Part 1 of our mini-series on the Craft of Writing
Your Child’s Writing Life: How to Inspire Confidence, Creativity, and Skill at Every Age
By Pam Allyn
Avery Trade; 2011
Reviewed by Katherine J. Barrett
As a writer, I love to share my enthusiasm for literature and the written word. As a mother-writer, I’d like to pass that enthusiasm onto my children, see them read with passion and write with creative abandon. But kids don’t always gravitate toward their parents’ interests — often they bolt in the opposite direction. And at school, creative writing tends to be sidelined as teachers focus on more basic skills and standardized test scores.

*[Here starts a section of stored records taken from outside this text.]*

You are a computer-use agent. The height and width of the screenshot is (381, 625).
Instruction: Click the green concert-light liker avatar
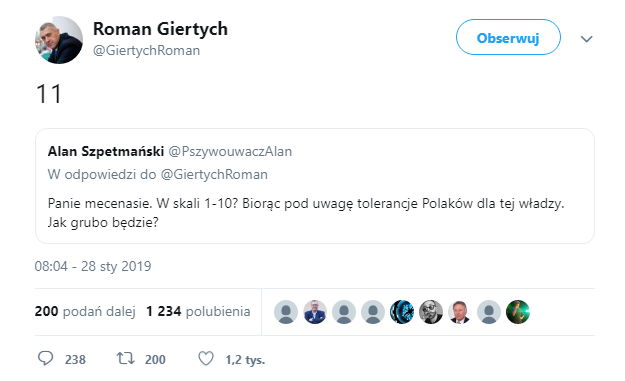click(x=518, y=312)
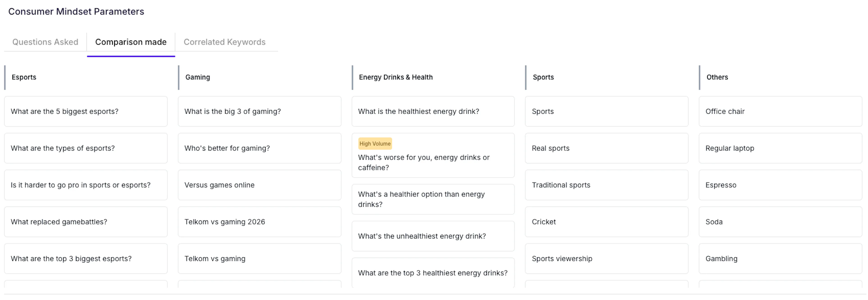Click the 'Espresso' comparison card
868x300 pixels.
pyautogui.click(x=780, y=185)
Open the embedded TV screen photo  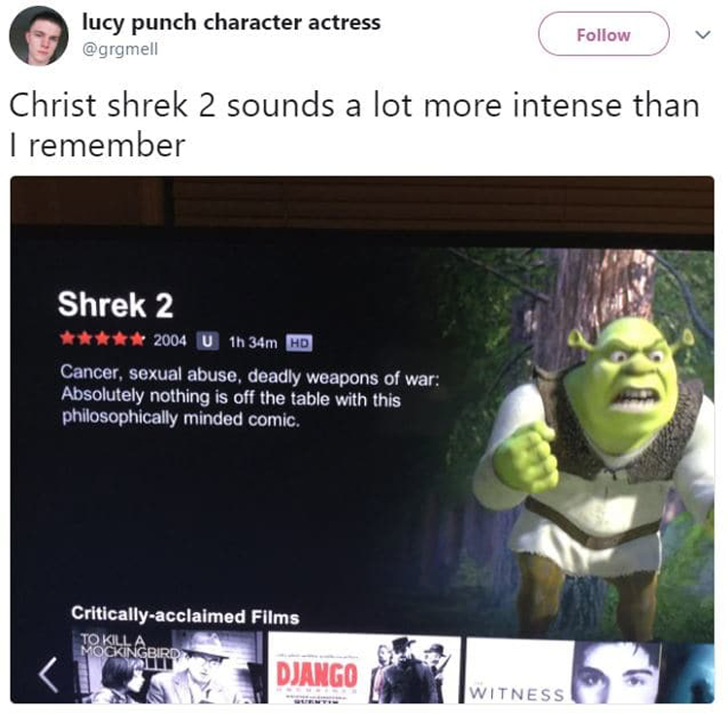point(362,439)
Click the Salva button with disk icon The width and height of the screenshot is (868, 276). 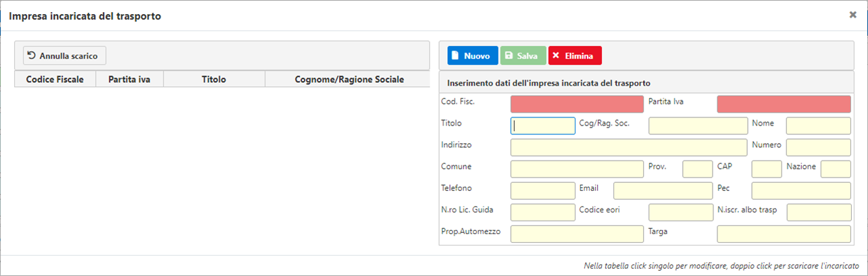pos(524,56)
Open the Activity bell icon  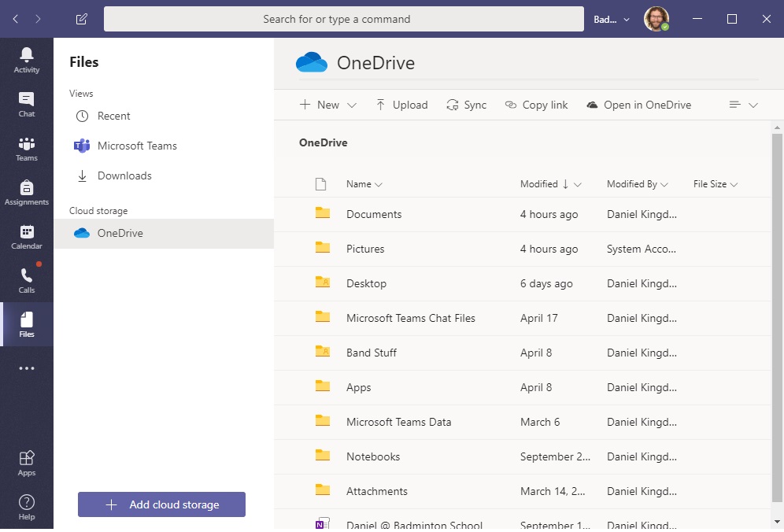click(x=27, y=60)
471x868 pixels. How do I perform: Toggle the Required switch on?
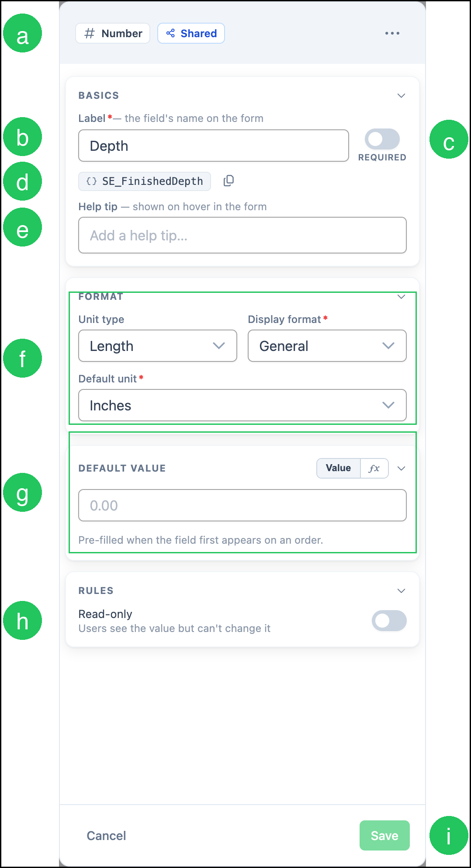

Pam Allyn believes failure to teach creative writing to children and teens a grave mistake. The first chapter of her new book, Your Child’s Writing Life: How to Inspire Confidence, Creativity, and Skill at Every Age, however, will likely have parents scrambling for notebooks and thrusting pens into their youngsters hands. “Writing is key for academic achievement and prosperity in life,” Allyn says, “because capable writers are able to think and learn more easily, more effectively and with great confidence and success.”
Allyn boasts a wealth of experience and research to back up her stance. She founded LitWorld and LitLife, international and US literacy organizations, has taught children around the world, and raised two daughters of her own. Allyn has also authored several books on how to encourage kids to read (including What to Read When and Best Books for Boys). But she bills Your Child’s Writing Life as the first of it’s kind: a book focused solely on creative writing from birth through the teenage years.
While Allyn is adamant that writing skills improve grades and prospects in life, she also maintains that writing must stem from joy. “As parents,” she says, “our biggest job is to teach our children to fall in love with the things that will transform them….” We cannot “teach” someone to fall in love, but we can plant a tiny seedling with as much care as possible and hope it roots. The remainder of Allyn’s book suggests ways to do so.
A child’s writing life, according to Allyn, may be unlocked and nurtured with five keys: word power, reading life, identity (or voice), time, and environment. Summarized by the handy acronym, WRITE, these keys give children the confidence to put pencil to paper. Allyn’s subsequent chapter, a stage-by-stage guide to kids’ literary development, provides parents additional tools to keep kids writing.
In the second half of her book, Allyn lists twenty “grand mentors,” authors who bring, as she says, “powerful stories and glorious language” to children. Many of these books and writers will be familiar and well-loved: Ezra Jack Keats’ The Snowy Day for younger kids; Jeff Kinney’s Diary of a Wimpy Kid for more confident readers, for example. Each entry suggests ways the book might help kids appreciate and emulate fine writing.
I found Allyn’s penultimate chapter the most useful and original in her book. All creative writers — kids, teens, and adults — get stuck. We all wonder, at times, where to begin, how to express deep emotions like loneliness, how to give advice, or how to admit that we’re lost. Allyn offers over fifty pages of prompts that turn these hurdles into creative starting blocks. Very young writers might use the sidewalk as a page, for example, and pull passers-by into their story. Kids aged 7-12 could attempt a graphic novel, build a story from a restaurant menu, or invent a new land based on maps and atlases. Teens may prefer to use social media — blogs, facebook, or emails — as writing prompts.
My sons would like these prompts. I’d like to try them myself. Even better, I’d like to try them with my sons. Allyn agrees. In her closing pages, she says, “Here’s my wish for you, and for your child: that writing keeps you close to each other. That writing gives your child a voice. That writing inspires you as a family.” Sure, creative writing may boost grades or help get jobs, but those promises won’t likely spur young kids to sit down and compose. Like the well-worn writing adage, we need to show not tell. We need to share the magic of writing by sitting down to read, write, and create — together.